··· ТЕКСТ

В чем же тут дело? Почему Толстой после нескольких попыток отказывается от моментального погружения читателя в давно задуманный сюжет о «потерявшей себя женщине»? Как раз таким погружением он, по воспоминаниям, был восхищен в пушкинском наброске: «Вот как нам писать. Пушкин приступает прямо к делу. Другой бы начал описывать гостей, комнаты, а он вводит в действие сразу». Нет никакого противоречия: ведь и канонический текст «Анны Карениной» с его знаменитыми «Все счастливые семьи…» и «Все смешалось в доме Облонских» тоже «вводит в действие сразу». Просто вход этот оказывается расположен вдалеке от изначально задуманного. Здесь, конечно, нельзя не вспомнить о том, что когда-то замысел «Войны и мира» также начинался с идеи романа о возвращающемся из ссылки декабристе, а действие его должно было происходить в 1856 году. Однако затем Толстой последовательно смещал начало действия сначала на 1825-й, затем на 1812-й и наконец туда, где и обнаруживал он истоки истории декабристов, — в 1805 год. Он начал в одно время и издалека, и от печки. И в этом опять же не было никакого противоречия.

То же самое, в сущности, случается в ходе работы над новым романом. Разумеется, сюжет о «потерявшей себя женщине» никуда не исчезает, однако оказывается, что теперь во главу угла поставлена мысль семейная. («Чтобы произведение было хорошо, надо любить в нем главную, основную мысль. Так в “Анне Карениной” я люблю мысль семейную», — признается сам Толстой четыре года спустя.) Мысль эта раскрывается им в истории трех семейных пар: Облонских, Карениных, Левиных. Строго говоря, и три эти семьи — троящаяся одна: ведь Облонский — и шурин Каренина, и будущий свояк Левина. А истории их, столь разные и несхожие между собою, отражаясь, накладываясь и дополняя друг друга, как в тройном зеркале трельяжа, позволяют увидеть живую жизнь семьи с различных сторон — глубоко, целокупно и совершенно.

Полина Угарова

Ваши блистательные завтра

Рассуждая о рождении замысла «Анны Карениной» и его становлении, критики обычно единодушно отмечают две вещи: что Толстой вдохновился началом незаконченной повести Пушкина («Гости съезжались на дачу») и что Анна (или Анастасия/Нана/Ана) изначально должна была быть «дурнушкой»: «Некрасивая, с низким лбом, коротким, почти вздернутым носом и слишком толстая. Толстая так, что еще немного, и она стала бы уродлива». Литературоведы же наперебой сличают черновики с финальным вариантом «Анны Карениной», находя соответствия между героями романа и причудливым ворохом фамилий в рукописях.

······

> _ВОПРОСЫ ПО МАТЕРИАЛУ_:
1. Дословно перепишите фрагмент текста о замысле «Анны Карениной», который начинается со слов «То же самое, в» и заканчивается словами «целокупно и совершенно.».
2. Какой год, согласно тексту о замысле «Анны Карениной», изначально выбран для действия романа о возвращающемся из ссылки декабристе?
3. Перескажите в виде краткого списка абзац текста о замысле «Анны Карениной», который начинается словами «То же самое, в сущности, случается», и сохраните его главные факты.

··· ПРЕДОСТАВЛЕННЫЕ ДАННЫЕ

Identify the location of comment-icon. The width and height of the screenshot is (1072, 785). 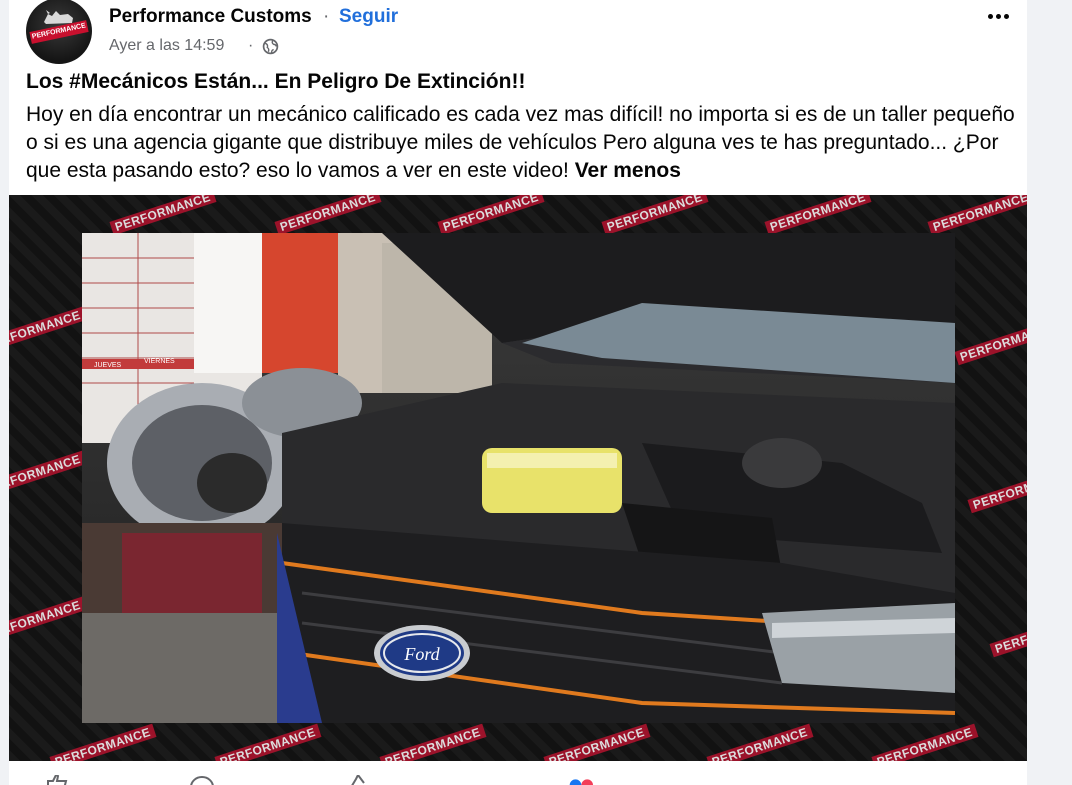
(202, 780).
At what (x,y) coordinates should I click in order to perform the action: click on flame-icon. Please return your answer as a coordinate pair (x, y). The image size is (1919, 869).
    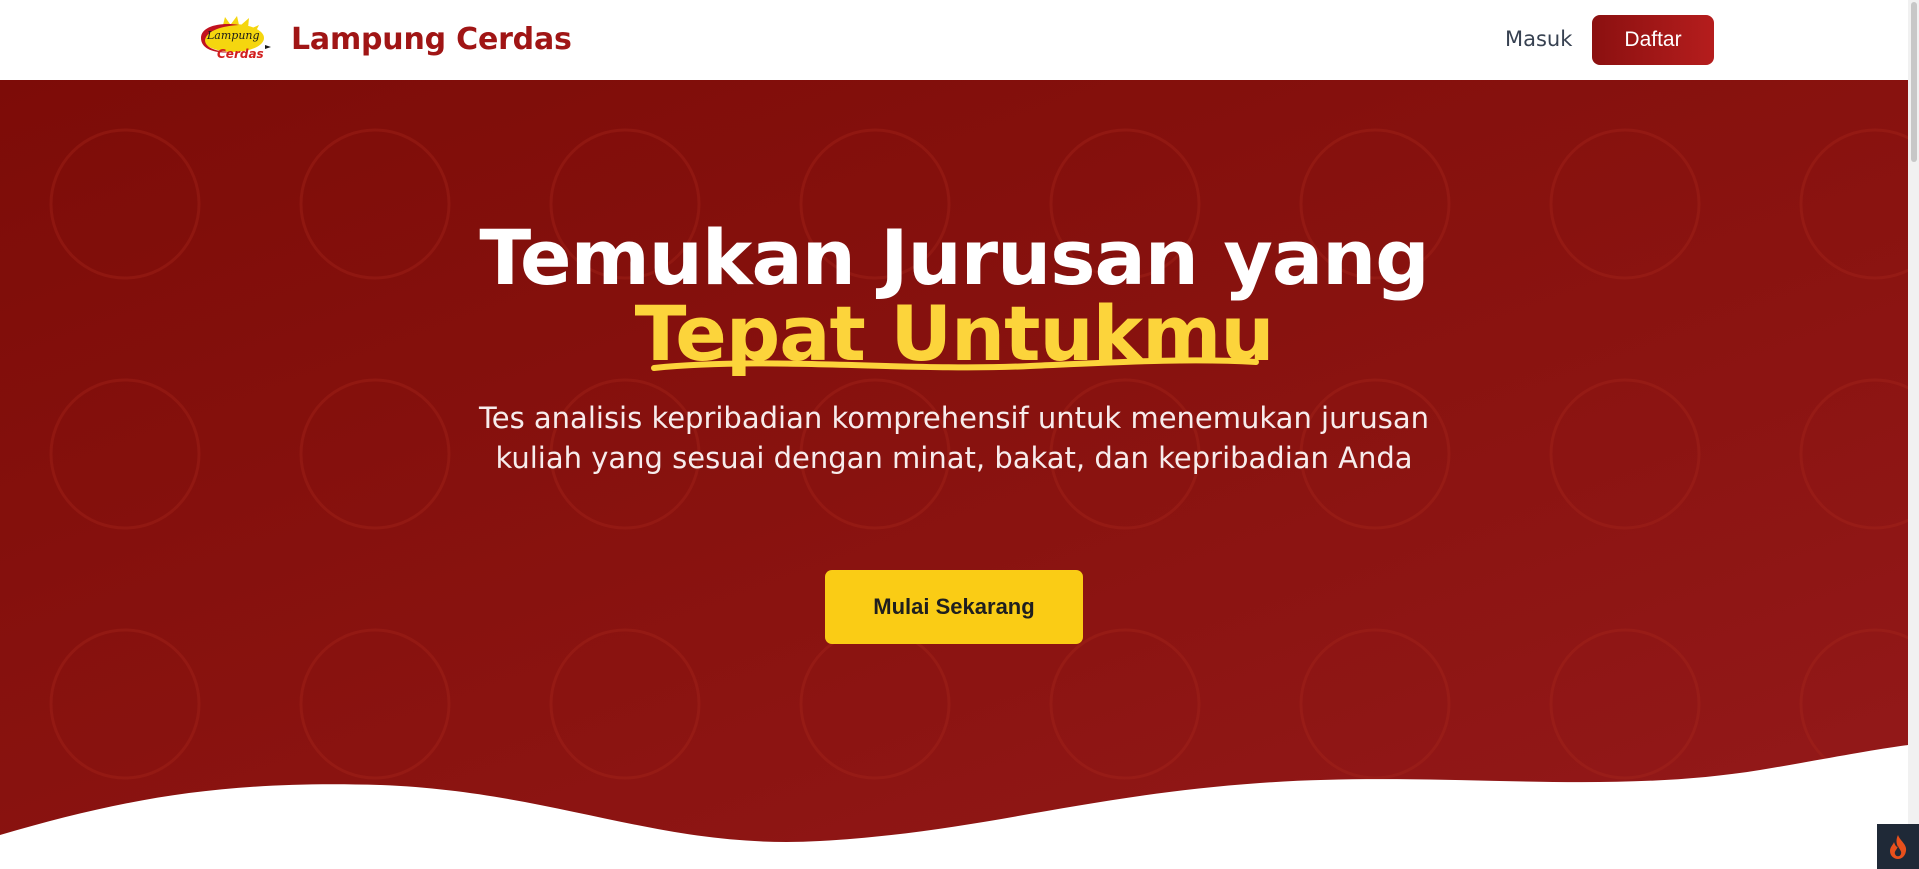
    Looking at the image, I should click on (1898, 846).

······

> _ОТВЕТЫ ПО ЗАДАНИЯМ_:
1.
То же самое, в сущности, случается в ходе работы над новым романом. Разумеется, сюжет о «потерявшей себя женщине» никуда не исчезает, однако оказывается, что теперь во главу угла поставлена мысль семейная. («Чтобы произведение было хорошо, надо любить в нем главную, основную мысль. Так в “Анне Карениной” я люблю мысль семейную», — признается сам Толстой четыре года спустя.) Мысль эта раскрывается им в истории трех семейных пар: Облонских, Карениных, Левиных. Строго говоря, и три эти семьи — троящаяся одна: ведь Облонский — и шурин Каренина, и будущий свояк Левина. А истории их, столь разные и несхожие между собою, отражаясь, накладываясь и дополняя друг друга, как в тройном зеркале трельяжа, позволяют увидеть живую жизнь семьи с различных сторон — глубоко, целокупно и совершенно.

2. 1856 год.

3.
- Сюжет о «потерявшей себя женщине» в новом романе сохраняется, но во главу угла ставится мысль семейная.
- Четыре года спустя Толстой признается, что в «Анне Карениной» любит именно мысль семейную.
- Эта мысль раскрывается в истории трех семейных пар: Облонских, Карениных и Левиных.
- По сути, три семьи составляют одну, потому что Облонский приходится Каренину шурином, а Левину будущим свояком.
- Их несхожие истории отражают и дополняют друг друга, как тройное зеркало трельяжа, и позволяют увидеть жизнь семьи с разных сторон.